The incomplete status of the East-West Power Highway represents the most significant limitation in achieving a fully reliable meshed transmission system. The Hetauda-Dhalkebar-Inaruwa 400 kV transmission line, spanning approximately 288 kilometers, remains unfinished despite more than 15 years of construction. Similarly, the New Dhalkebar-Hetauda segment remains under construction, while the New Butwal-Phulbari section remains under study. In addition, the proposed mid-hill 400 kV transmission corridor, intended to form a second backbone and create looped redundancy with the Terai corridor, remains largely in the planning phase.

Until these major 400 kV backbone corridors are completed and integrated, Nepal’s transmission system will continue to function largely as a collection of radial transmission lines, leaving the system vulnerable to outages, congestion, and evacuation failures.

6.3 Voltage Level Optimization Challenges

Nepal’s transition from a transmission system dominated by 132 kV infrastructure to a modern high-capacity grid based on 220 kV, 400 kV, and eventually 765 kV voltage levels presents significant technical, operational, and financial challenges. Although the Nepal Electricity Grid Code (2080) has established regulatory provisions allowing transmission infrastructure up to 765 kV, the practical implementation of such high-voltage systems requires substantial investment in transmission lines, substations, advanced equipment, technical expertise, and sophisticated operational procedures.

Currently, Nepal’s transmission system remains heavily reliant on 132 kV infrastructure. However, to achieve the national generation target of approximately 40,000 MW by 2040, the Transmission System Development Plan proposes a major shift toward a 400 kV backbone network. The plan includes approximately 3,192 kilometers of 400 kV transmission lines compared to approximately 2,515 kilometers of 132 kV lines, effectively establishing 400 kV infrastructure as the new national transmission backbone.

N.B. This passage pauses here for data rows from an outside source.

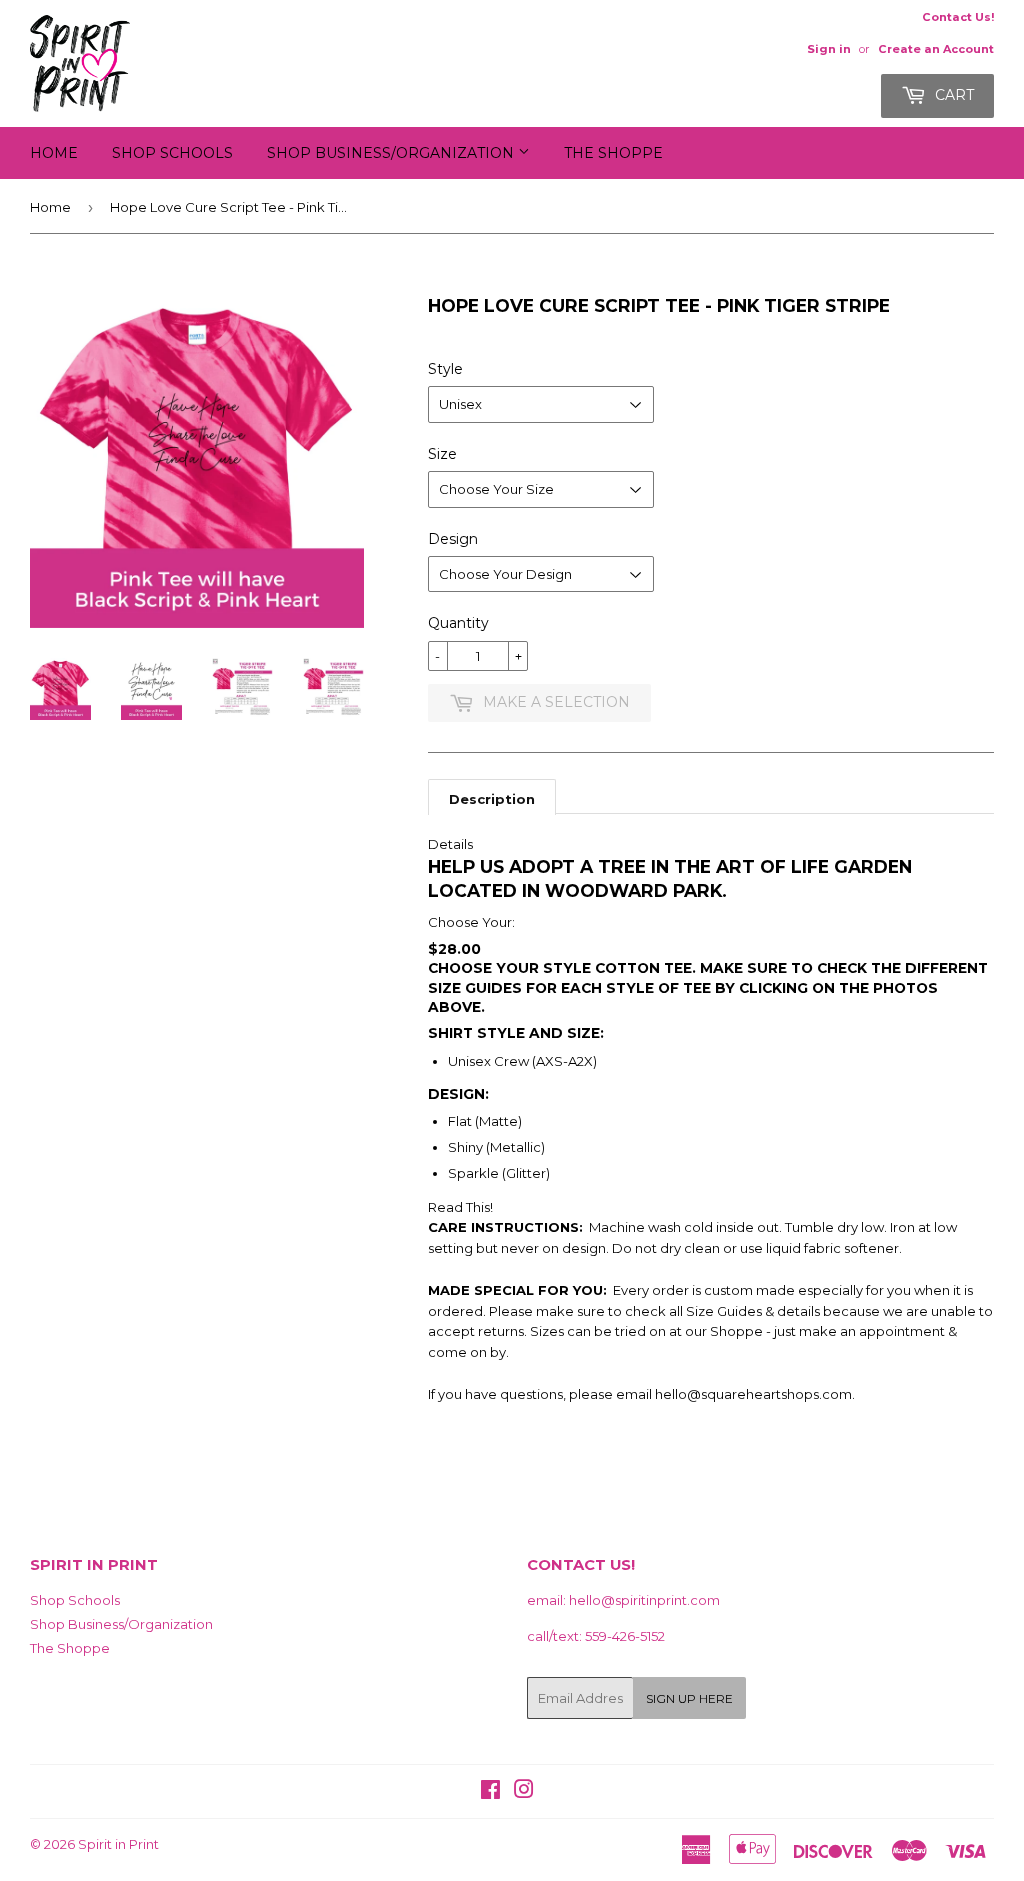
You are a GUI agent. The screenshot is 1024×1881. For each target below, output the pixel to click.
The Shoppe (613, 153)
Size (442, 454)
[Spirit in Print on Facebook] (490, 1792)
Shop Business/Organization (392, 153)
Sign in (829, 49)
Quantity (458, 623)
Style (445, 369)
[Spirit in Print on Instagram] (524, 1792)
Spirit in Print (118, 1844)
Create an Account (936, 49)
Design (453, 539)
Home (54, 153)
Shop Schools (172, 153)
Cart (952, 95)
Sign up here (689, 1698)
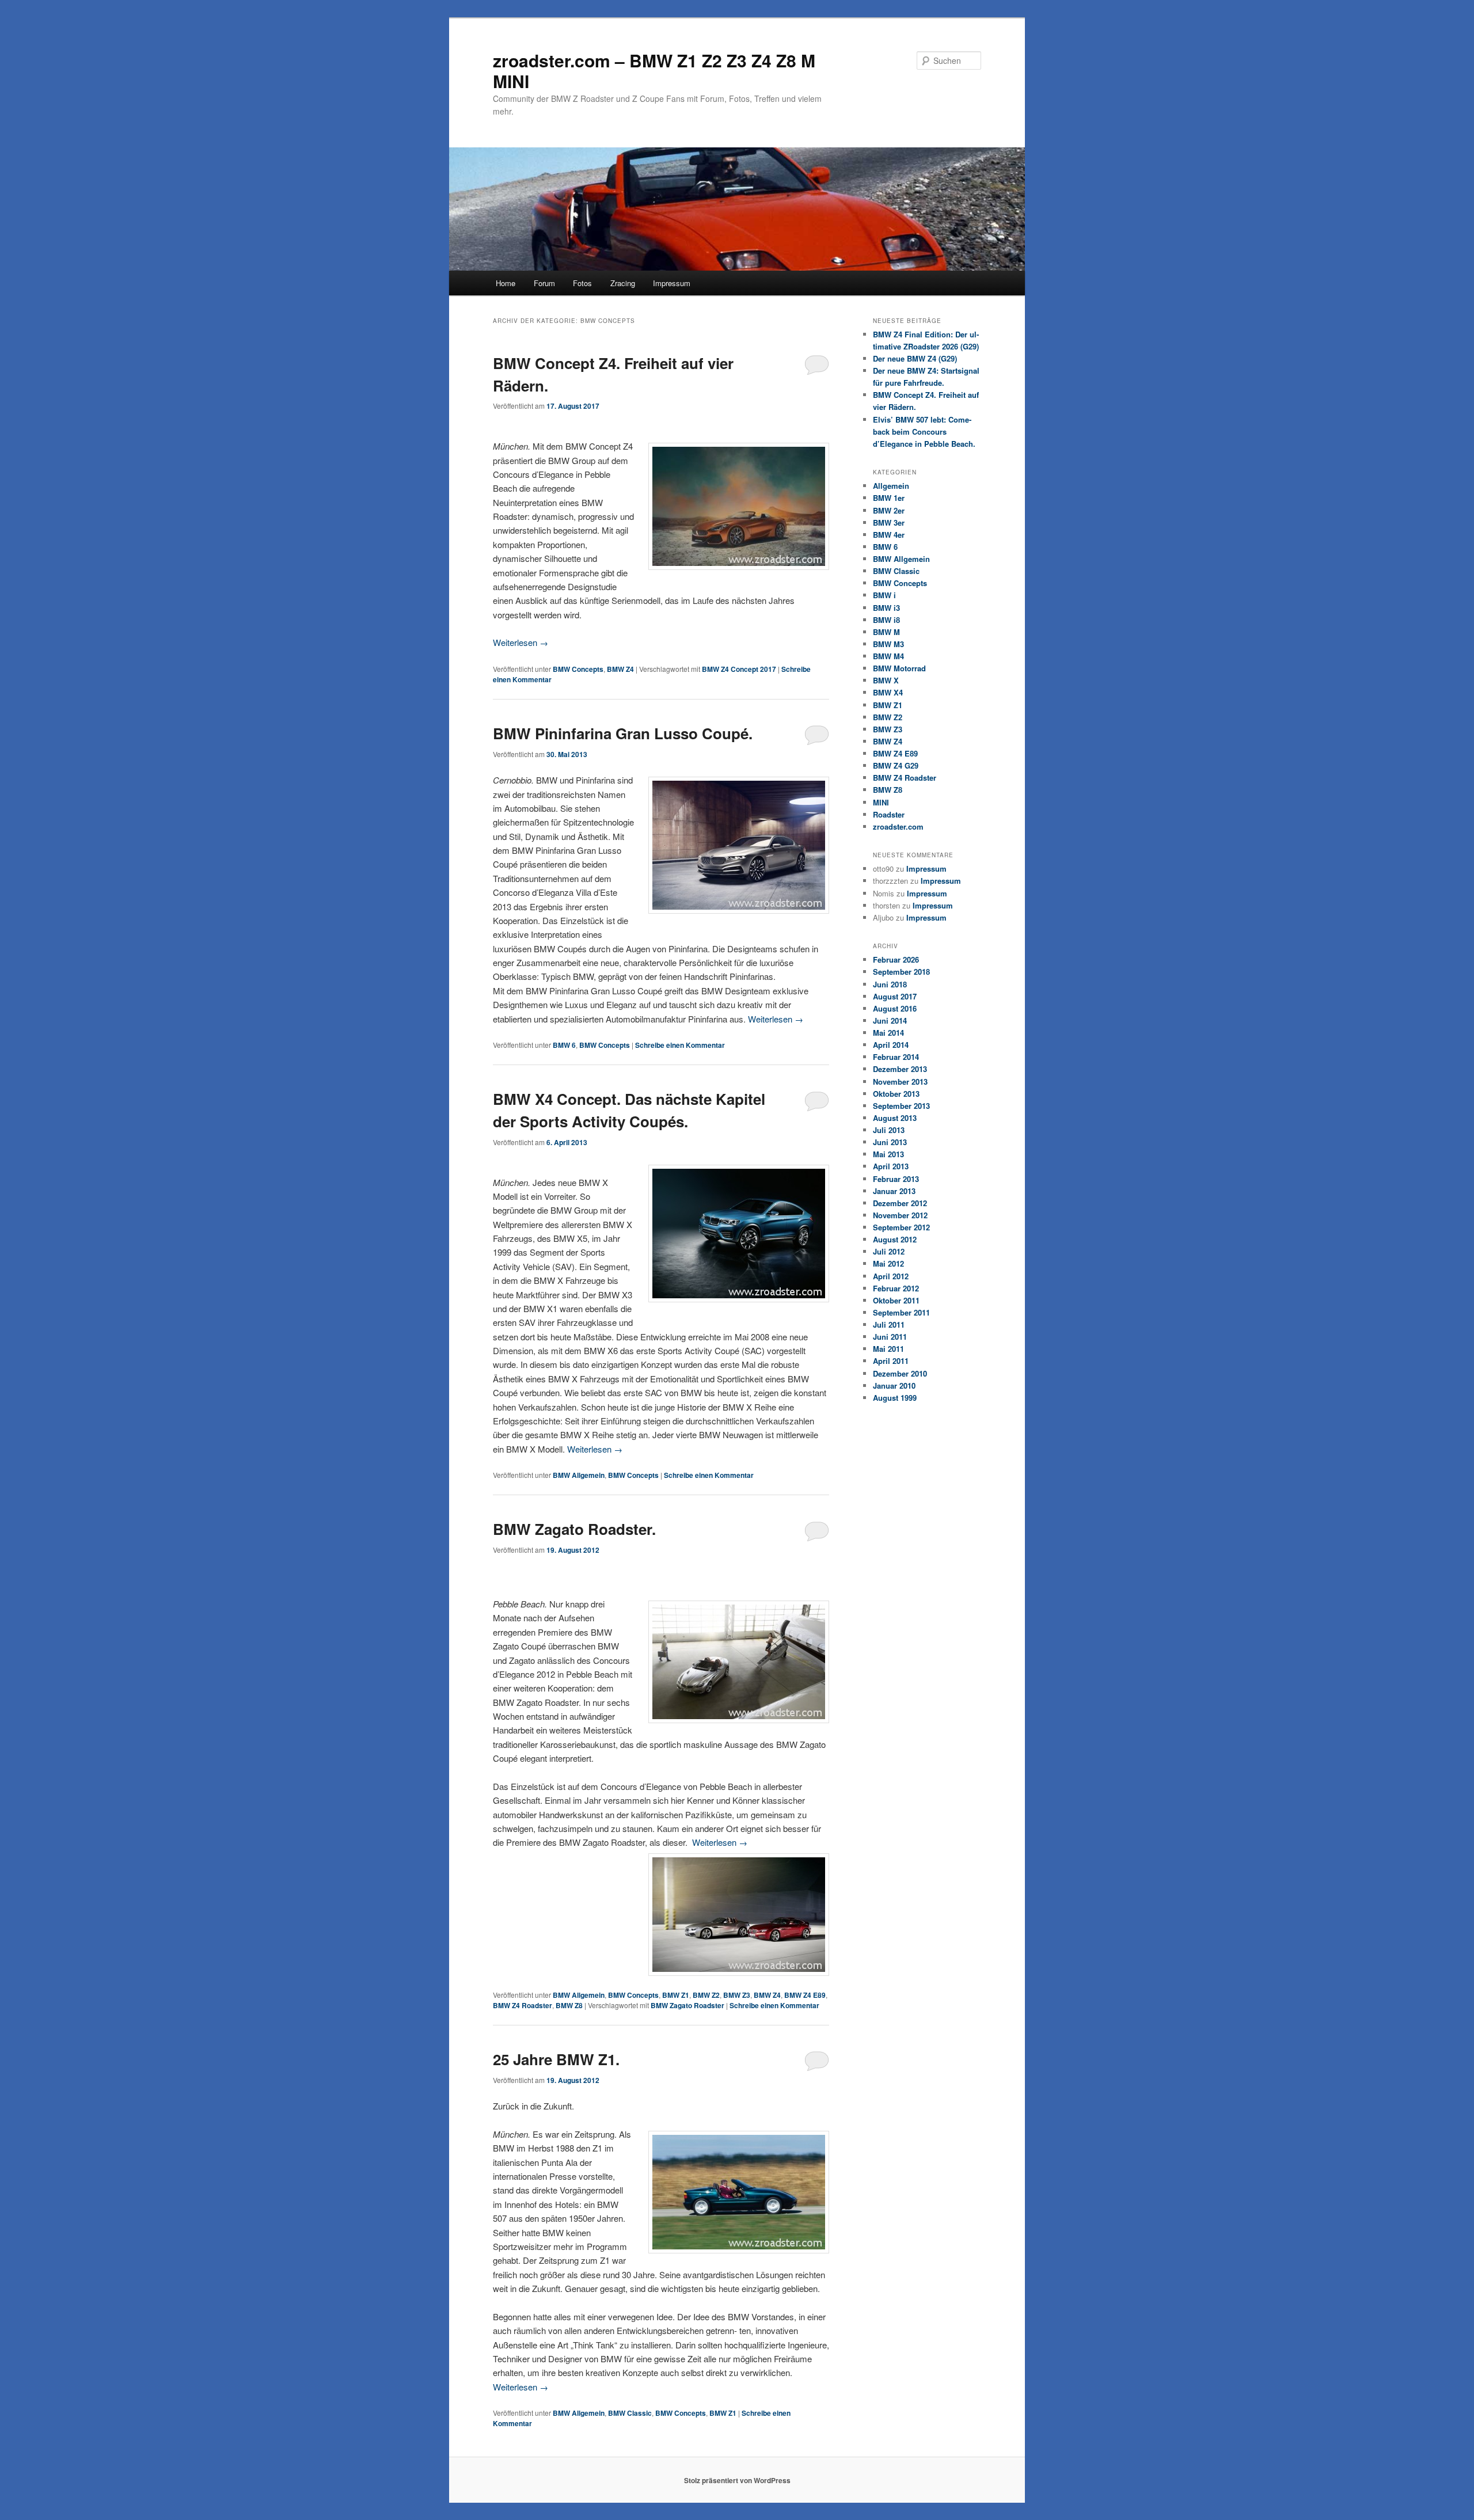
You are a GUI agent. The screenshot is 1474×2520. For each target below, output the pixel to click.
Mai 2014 (888, 1032)
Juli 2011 (889, 1324)
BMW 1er (889, 497)
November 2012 (900, 1215)
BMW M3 (888, 643)
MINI (881, 802)
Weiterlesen (520, 642)
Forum (544, 283)
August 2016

The Nepal Electricity Grid Code (2080) has also enabled the development of transmission lines up to 765 kV capacity, particularly to facilitate long-distance cross-border electricity trade with China. Due to the vast distances between Nepal’s generation centers and load centers in Tibet and the challenging Himalayan terrain, higher voltage transmission is essential to minimize technical losses and ensure economic feasibility. High-voltage transmission allows large quantities of electricity to be transmitted efficiently over long distances with lower losses compared to lower voltage alternatives.

However, the financial requirements for high-voltage infrastructure are enormous. Substation construction costs illustrate the scale of investment required. For example, the development of eight 400 kV substations in one zone is estimated to cost approximately USD 352.76 million, whereas a single 132 kV substation costs approximately USD 8.55 million. Similarly, the development of eleven 400 kV substations in another zone is estimated to cost approximately USD 449.41 million, compared to only USD 20.88 million for two 132 kV substations. Overall, the total estimated investment required for Nepal’s planned transmission network through 2040 is approximately USD 6.03 billion, with approximately USD 3.76 billion allocated specifically for 400 kV transmission lines.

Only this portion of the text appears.